Tuesday, August 31, 2004

The Twilight of Atheism

Evangelical Outpost brings word that one of the most famous contemporary atheistic philosophers, Antony Flew, is apparently moving away from atheism toward some sort of deism.

Joe Carter explains the significance of the move:

So why does it matter that a retired philosopher is abandoning atheism for a Spinozian deism? The main reason is that few philosophers have thought longer or harder about atheism than Flew. When someone of his stature gives up the "faith" then it appears that we truly have entered what Alister McGrath refers to as "the twilight of atheism."

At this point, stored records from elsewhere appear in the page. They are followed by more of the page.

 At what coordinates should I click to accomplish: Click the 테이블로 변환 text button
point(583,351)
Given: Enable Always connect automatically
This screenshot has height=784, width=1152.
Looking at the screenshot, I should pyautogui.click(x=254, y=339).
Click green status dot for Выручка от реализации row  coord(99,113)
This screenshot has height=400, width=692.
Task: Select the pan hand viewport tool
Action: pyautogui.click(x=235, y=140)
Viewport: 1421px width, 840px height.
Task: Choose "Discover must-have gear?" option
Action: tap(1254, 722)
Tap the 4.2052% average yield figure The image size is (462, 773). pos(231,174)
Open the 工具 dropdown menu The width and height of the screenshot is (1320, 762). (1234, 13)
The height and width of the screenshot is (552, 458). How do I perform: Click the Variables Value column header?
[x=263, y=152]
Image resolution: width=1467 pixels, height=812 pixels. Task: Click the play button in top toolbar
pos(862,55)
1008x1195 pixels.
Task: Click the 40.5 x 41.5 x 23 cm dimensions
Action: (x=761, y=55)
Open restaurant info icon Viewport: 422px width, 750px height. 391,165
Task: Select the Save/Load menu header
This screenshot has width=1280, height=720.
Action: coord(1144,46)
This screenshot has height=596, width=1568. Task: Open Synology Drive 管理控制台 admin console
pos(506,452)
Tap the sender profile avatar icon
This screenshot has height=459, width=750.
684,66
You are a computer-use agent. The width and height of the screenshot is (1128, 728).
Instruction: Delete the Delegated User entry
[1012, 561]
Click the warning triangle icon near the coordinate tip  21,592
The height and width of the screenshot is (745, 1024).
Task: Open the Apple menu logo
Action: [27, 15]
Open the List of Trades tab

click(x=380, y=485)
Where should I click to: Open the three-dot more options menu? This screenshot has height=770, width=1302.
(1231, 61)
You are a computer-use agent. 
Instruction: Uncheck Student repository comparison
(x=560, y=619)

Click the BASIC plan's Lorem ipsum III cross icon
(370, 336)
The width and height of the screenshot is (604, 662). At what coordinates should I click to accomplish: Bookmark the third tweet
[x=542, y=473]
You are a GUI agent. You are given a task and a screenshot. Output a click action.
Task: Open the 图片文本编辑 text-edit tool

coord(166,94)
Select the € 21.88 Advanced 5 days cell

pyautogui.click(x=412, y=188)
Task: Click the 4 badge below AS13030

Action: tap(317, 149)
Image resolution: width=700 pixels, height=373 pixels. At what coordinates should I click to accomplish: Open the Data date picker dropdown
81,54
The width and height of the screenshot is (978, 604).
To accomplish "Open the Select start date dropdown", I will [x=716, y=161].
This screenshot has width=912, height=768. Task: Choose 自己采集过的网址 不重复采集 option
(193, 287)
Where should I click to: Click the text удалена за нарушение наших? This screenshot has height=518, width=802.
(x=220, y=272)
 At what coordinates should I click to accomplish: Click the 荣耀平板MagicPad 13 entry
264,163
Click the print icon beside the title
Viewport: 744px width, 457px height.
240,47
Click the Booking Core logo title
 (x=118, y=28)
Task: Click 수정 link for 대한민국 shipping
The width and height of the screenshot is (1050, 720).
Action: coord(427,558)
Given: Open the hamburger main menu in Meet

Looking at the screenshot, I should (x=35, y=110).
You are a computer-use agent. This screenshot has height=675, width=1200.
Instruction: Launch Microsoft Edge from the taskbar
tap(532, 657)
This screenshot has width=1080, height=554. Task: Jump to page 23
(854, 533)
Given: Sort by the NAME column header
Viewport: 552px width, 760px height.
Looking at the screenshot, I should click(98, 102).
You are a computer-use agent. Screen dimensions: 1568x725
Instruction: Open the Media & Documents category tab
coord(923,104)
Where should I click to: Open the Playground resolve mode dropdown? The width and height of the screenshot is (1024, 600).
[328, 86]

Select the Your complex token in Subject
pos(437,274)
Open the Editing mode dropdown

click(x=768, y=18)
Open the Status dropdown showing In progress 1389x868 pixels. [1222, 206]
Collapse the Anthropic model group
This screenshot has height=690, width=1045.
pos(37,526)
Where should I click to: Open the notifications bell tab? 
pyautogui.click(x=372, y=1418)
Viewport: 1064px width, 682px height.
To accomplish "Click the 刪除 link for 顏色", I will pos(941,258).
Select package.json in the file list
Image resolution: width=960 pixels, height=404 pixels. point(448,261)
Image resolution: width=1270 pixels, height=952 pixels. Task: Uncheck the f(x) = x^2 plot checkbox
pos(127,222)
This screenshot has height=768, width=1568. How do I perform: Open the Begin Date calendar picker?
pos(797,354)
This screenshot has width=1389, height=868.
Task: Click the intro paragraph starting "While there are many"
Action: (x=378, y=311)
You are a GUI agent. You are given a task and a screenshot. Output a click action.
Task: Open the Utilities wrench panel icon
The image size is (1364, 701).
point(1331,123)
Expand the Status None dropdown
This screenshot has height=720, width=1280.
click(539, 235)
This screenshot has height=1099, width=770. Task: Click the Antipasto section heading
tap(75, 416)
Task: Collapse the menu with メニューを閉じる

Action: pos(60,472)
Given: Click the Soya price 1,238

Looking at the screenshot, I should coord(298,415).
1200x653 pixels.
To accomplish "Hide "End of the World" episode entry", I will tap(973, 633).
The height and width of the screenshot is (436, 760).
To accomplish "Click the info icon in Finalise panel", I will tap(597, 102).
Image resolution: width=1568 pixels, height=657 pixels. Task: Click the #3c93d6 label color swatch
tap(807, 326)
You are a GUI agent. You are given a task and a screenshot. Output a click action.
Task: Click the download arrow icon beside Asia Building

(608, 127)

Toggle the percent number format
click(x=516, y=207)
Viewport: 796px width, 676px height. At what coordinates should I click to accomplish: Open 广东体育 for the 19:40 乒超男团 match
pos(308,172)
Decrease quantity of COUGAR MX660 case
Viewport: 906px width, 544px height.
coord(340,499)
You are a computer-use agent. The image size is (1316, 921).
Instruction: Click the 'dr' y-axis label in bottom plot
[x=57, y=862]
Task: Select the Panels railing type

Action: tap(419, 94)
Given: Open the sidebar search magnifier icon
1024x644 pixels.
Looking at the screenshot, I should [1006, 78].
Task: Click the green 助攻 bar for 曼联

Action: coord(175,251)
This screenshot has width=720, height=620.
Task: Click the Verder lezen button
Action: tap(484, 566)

One shouldn't make too much of a single instance of a repudiation of atheism, if that's indeed what Flew is doing, but perhaps it isn't premature to suggest that naturalism, the view that nature is all there is, is in the early stages of terminal exhaustion. There are many atheists who will never give up the cause, of course, but there seem to be many others who are coming to realize that any view of life that leads to moral, epistemological, and metaphysical nihilism (see here, for example) is left with very little to commend it. When adherents of that same view find that it is also unable to offer a plausible explanation for the astonishing fine tuning of the universe, or a compelling explanation for the ubiquity on this planet of biological information, or any explanation at all for the existence of consciousness, they tend to become intellectually and spiritually restless.

Few people actually want to believe the things one is logically compelled to believe if he is an atheist, which is why most atheists don't follow their atheism to its logical conclusions. Some are beginning to realize, evidently, that there is something amiss with a worldview whose entailments are so repugnant to the human spirit. They're saying, like Flew, that we can no longer remain bound to the shibboleths of the nineteenth century but rather we need to go wherever the argument leads. For some (who knows how many) the argument is leading away from the sterile, arid deserts of naturalism to something brighter, richer, and more fertile.

It'll be interesting to trace this cultural development throughout the coming years. It may amount to nothing much, but on the other hand it may well presage a spiritual revolution.